[[ Exercise materials open ]]
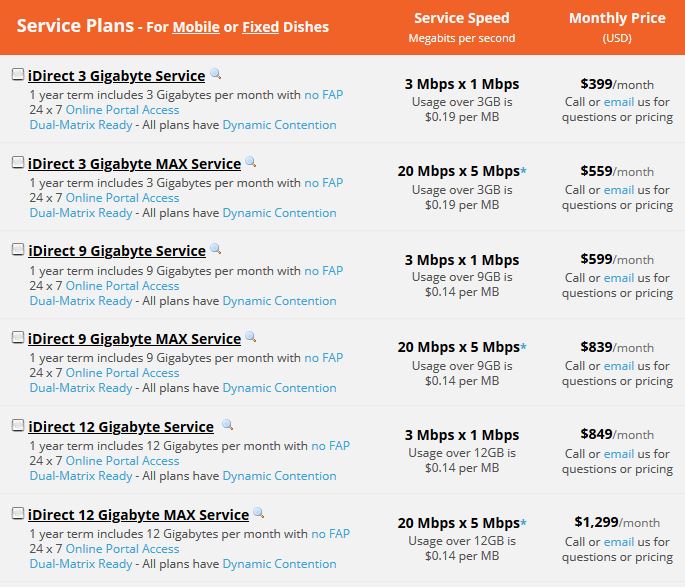Screen dimensions: 685x587
Task: Open the iDirect 3 Gigabyte MAX Service title
Action: (x=135, y=164)
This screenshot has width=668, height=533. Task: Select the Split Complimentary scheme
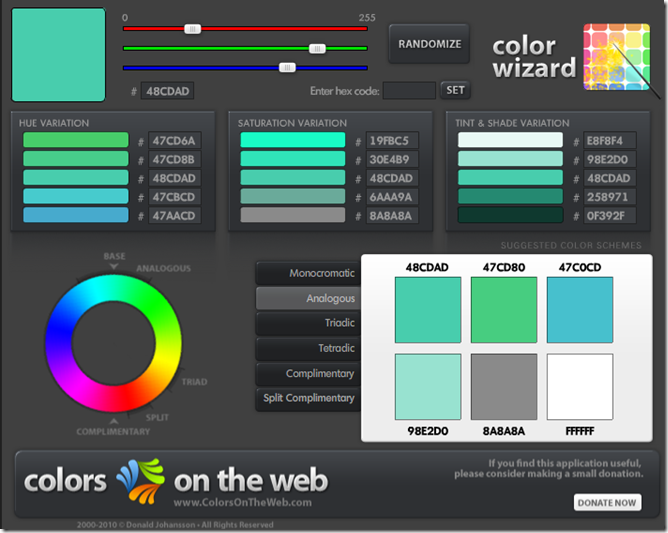tap(306, 398)
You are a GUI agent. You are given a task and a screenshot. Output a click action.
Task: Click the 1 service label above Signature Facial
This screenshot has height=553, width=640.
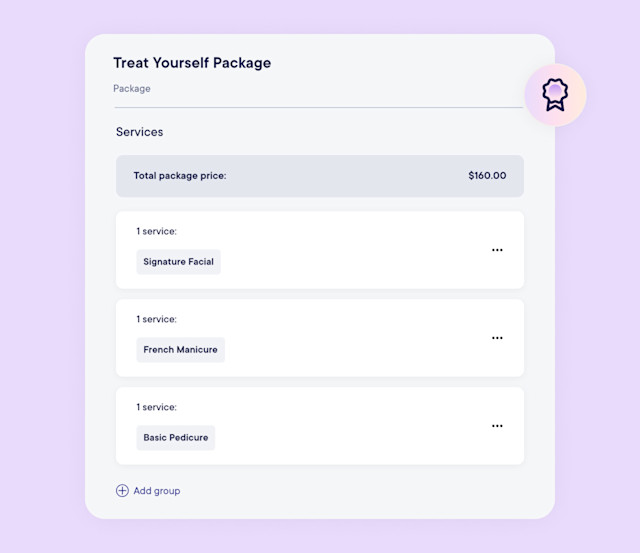[x=157, y=231]
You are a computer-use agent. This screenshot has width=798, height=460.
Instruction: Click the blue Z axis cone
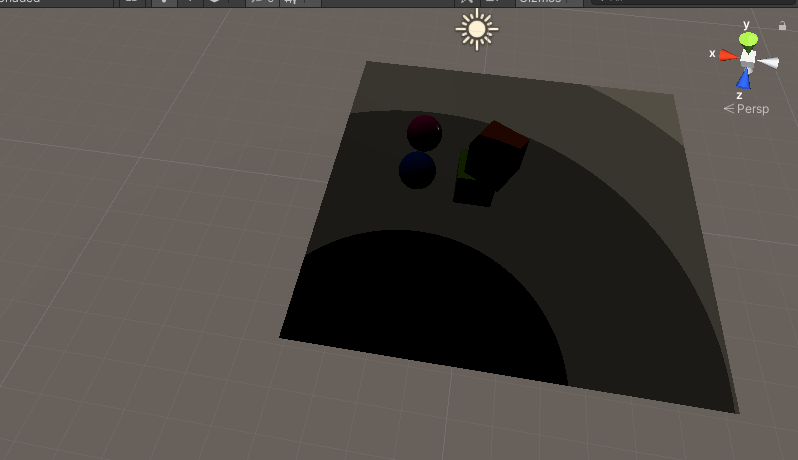coord(744,79)
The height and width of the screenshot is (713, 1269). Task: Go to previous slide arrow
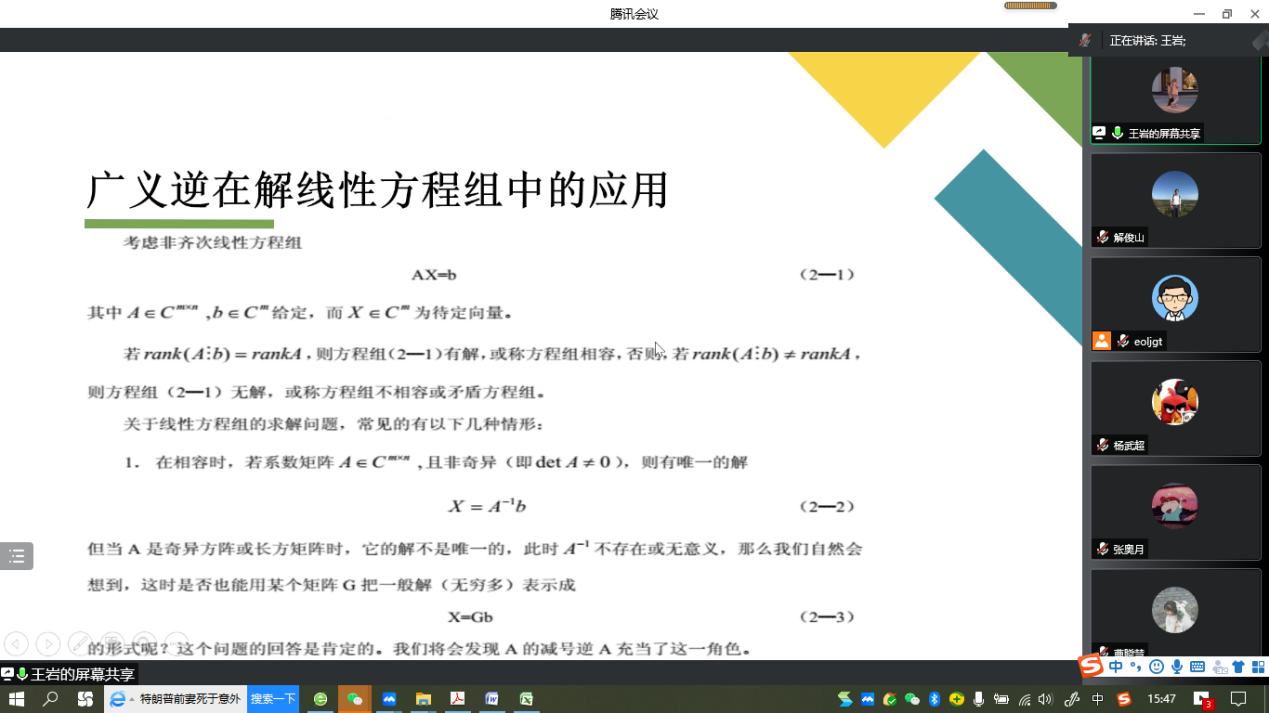(16, 644)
[[ Exercise materials closed ]]
Required action:
Reproduce, unchanged, each line between the one with "Instruction: Click the blue Z axis cone" and the last line of the material, both included; the pictures do not go in.

Answer:
Instruction: Click the blue Z axis cone
coord(744,79)
The height and width of the screenshot is (713, 1269). Task: Go to previous slide arrow
(16, 644)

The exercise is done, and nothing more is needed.